Questões relacionadas à prostituição no Brasil

Enviada em 25/10/2018

Desrespeito à escolha

Para o sociólogo Max Weber: “O trabalho dignifica o homem”. No entanto, quando este faz parte do âmbito sexual, é considerado como imoral. Essa mentalidade perpetua tanto o preconceito como a violência contra as prostitutas. Dessa forma, é essencial entender essa realidade para mitigá-la.

Em primeiro plano, vale ressaltar a “liberdade situada” defendida por Sartre. Segundo ele, o indivíduo é livre para fazer suas escolhas dentro das condições em que está inserido. Sob esse ponto de vista, usar o próprio corpo em detrimento de dinheiro é uma escolha, logo, deve ser respeitada. Porém, os dados não condizem com o que é moralmente correto, visto que 41% das prostitutas já sofreram agressões, e dessas, 61% são psicológicas, segundo a Revista Brasileira de Enfermagem.

Parte desses dados ocorre devido à vulnerabilidade em que essas mulheres se encontram. Um exemplo claro são as venezuelanas ao Norte do país, elas veem para o Brasil com o intuito de ajudar suas famílias, mas como não conseguem emprego optam pela prostituição.

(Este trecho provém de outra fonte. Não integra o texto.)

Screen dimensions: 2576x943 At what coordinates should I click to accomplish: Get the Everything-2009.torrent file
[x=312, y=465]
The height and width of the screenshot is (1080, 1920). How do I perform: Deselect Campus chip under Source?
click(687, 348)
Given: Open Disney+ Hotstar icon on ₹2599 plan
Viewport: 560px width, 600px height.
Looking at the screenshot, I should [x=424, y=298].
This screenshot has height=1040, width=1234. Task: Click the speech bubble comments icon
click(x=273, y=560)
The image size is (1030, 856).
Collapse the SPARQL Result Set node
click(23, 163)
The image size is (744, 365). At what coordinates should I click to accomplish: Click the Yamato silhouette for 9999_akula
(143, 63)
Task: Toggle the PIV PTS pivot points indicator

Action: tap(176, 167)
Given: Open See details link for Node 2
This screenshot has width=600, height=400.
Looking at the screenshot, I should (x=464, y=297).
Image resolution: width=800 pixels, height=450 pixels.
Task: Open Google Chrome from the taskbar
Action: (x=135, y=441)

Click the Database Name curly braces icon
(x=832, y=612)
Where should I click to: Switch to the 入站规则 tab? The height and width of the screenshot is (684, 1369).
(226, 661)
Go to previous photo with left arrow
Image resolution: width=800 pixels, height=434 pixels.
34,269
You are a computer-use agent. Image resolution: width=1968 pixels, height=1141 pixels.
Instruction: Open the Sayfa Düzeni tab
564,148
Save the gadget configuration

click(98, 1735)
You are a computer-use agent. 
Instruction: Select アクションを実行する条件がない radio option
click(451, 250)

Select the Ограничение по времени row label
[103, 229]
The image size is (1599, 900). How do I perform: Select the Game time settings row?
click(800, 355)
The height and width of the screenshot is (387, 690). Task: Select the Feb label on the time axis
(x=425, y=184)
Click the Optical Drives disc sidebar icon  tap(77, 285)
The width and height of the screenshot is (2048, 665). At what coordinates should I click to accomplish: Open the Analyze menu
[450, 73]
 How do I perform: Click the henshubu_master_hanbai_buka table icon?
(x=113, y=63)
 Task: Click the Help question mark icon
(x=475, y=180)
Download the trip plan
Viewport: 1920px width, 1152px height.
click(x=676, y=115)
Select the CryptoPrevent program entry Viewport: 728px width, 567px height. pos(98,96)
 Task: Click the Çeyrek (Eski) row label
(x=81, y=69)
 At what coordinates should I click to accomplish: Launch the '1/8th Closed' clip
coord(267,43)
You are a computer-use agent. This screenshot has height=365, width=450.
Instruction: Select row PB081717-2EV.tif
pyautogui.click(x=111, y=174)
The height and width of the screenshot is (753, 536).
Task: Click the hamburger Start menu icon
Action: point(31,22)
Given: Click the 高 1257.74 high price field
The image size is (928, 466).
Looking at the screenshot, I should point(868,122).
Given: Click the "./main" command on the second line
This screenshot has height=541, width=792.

Em um documentário da Record, elas explicam que é uma forma de sobrevivência e relatam diversas agressões por parte dos homens, os quais as ameaçam e não pagam pelo serviço.

Diante dos fatos mencionados, faz-se necessário mitigar o preconceito e a violência contra essas mulheres. Para isso, cabe ao Ministério da Segurança criar um aplicativo de denúncias contra crimes à dignidade sexual, a fim de facilitar tanto as mulheres a relatarem agressões, como a polícia nas investigações desses casos. Ademais, os assistentes sociais podem contribuir ajudando as mulheres em estado de vulnerabilidade social com cestas básicas e outros programas do governo.